◆ **Task directions**
Word for word, return the lines from the start of the entries below through the line that has "Task: Click the Category/HS Code info icon".

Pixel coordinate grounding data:
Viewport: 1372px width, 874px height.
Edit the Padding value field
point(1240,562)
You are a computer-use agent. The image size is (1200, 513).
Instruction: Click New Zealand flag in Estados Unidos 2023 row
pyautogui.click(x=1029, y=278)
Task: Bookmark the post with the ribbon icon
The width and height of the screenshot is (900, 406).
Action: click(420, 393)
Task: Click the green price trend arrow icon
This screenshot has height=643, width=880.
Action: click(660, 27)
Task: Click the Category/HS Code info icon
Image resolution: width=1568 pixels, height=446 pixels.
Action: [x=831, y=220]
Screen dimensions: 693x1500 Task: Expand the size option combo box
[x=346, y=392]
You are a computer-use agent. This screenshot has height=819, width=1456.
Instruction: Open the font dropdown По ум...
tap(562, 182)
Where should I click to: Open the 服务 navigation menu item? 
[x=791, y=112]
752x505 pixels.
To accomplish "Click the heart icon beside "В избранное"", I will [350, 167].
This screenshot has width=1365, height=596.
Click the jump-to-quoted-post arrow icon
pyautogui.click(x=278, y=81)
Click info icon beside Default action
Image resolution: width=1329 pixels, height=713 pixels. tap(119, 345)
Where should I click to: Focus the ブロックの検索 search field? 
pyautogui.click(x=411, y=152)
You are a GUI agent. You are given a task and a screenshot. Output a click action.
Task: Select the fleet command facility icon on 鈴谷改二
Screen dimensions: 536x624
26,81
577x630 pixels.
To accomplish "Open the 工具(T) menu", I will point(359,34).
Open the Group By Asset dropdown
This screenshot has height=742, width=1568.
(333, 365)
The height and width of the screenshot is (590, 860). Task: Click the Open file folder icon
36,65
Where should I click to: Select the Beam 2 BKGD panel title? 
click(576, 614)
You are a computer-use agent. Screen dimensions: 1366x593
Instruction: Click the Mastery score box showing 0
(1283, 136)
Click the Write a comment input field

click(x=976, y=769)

◆ **Result of this exercise**
Viewport: 1372px width, 874px height.
Edit the Padding value field
point(1240,562)
You are a computer-use agent. The image size is (1200, 513).
Instruction: Click New Zealand flag in Estados Unidos 2023 row
pyautogui.click(x=1029, y=278)
Task: Bookmark the post with the ribbon icon
The width and height of the screenshot is (900, 406).
Action: click(420, 393)
Task: Click the green price trend arrow icon
This screenshot has height=643, width=880.
Action: click(660, 27)
Task: Click the Category/HS Code info icon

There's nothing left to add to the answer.